I am unsure whether or not the following claim is true or false and whether or not my proof works or not:
Claim: Let $V \subset \mathbb{C}P^n$ be a complex $k$-dimensional, non-singular, projective algebraic variety. Then for all $i > k$ the homology groups are $H_i(V)=0$.

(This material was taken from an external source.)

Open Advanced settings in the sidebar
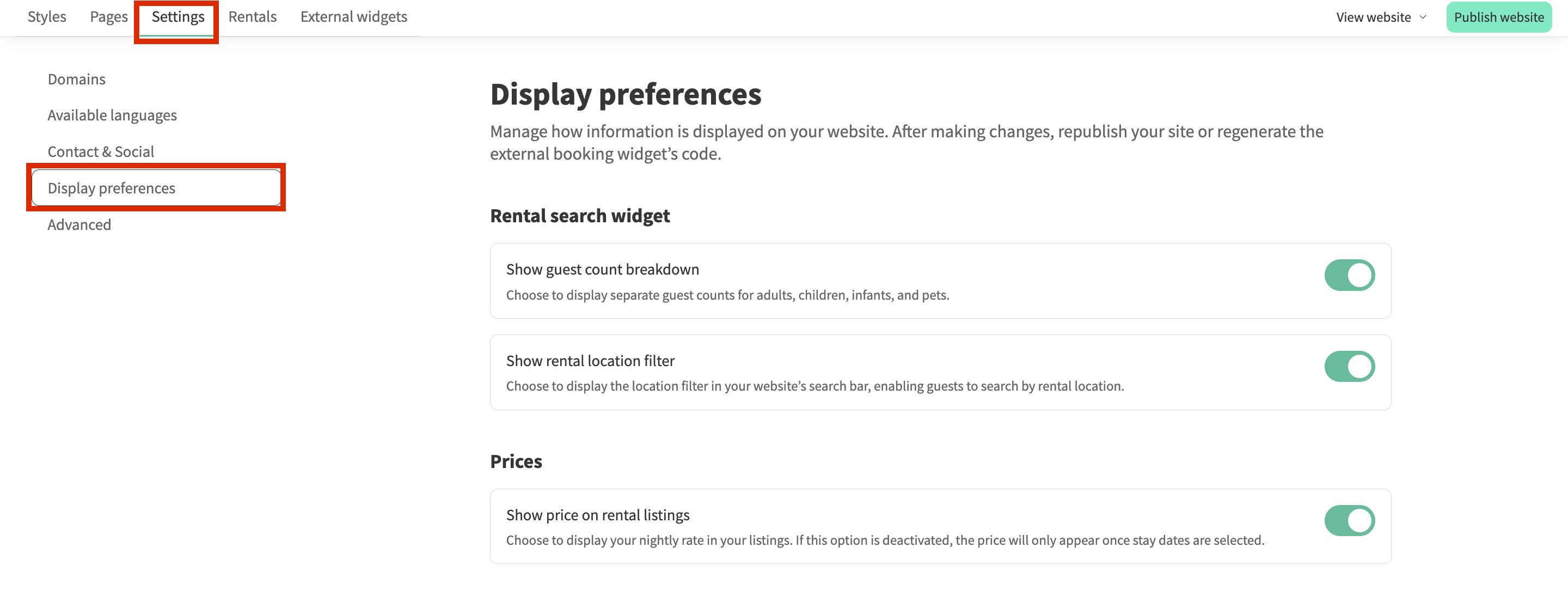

Is the following proof correct?
My proof: It can be shown that $V$ is induced by a $k$-dimensional manifold $\bar{V} \subset \mathbb{C}^{n+1}$, i.e. $V = q(\bar{V})$, where $q: \mathbb{C}^{n+1} \setminus \{0\} \rightarrow \mathbb{C}P^n$ is the quotient map. Because of the properties of the quotient map $q$, we can choose $\bar{V} \subset S^n$, where $S^n \subset \mathbb{C}^{n+1}$ is the $n$-sphere. From Theorem 7.1 in John Milnor's book "Morse Theory" it follows that for all $i > k$ we have $H_i(\bar{V})=0.$
Consider the map $p: V \rightarrow \bar{V}$ that sends an equivalence class $[x] \in V$ to $p(x) := \frac{x}{|x|} \in \bar{V}$. The composition of this map with $q$ is the identity on $V$, i.e. $q \circ p = id$. Hence the induced maps in homology give $q_* \circ p_* =id$, therefore: $$q_* \circ p_* =id: H_i(V) \stackrel{p_*}{\rightarrow} \underbrace{H_i(\bar{V})}_{=0 \text{, if } i>k} \stackrel{q_*}{\rightarrow} H_i(V)$$ and it follows that $H_i(V)=0$ for all $i > k$.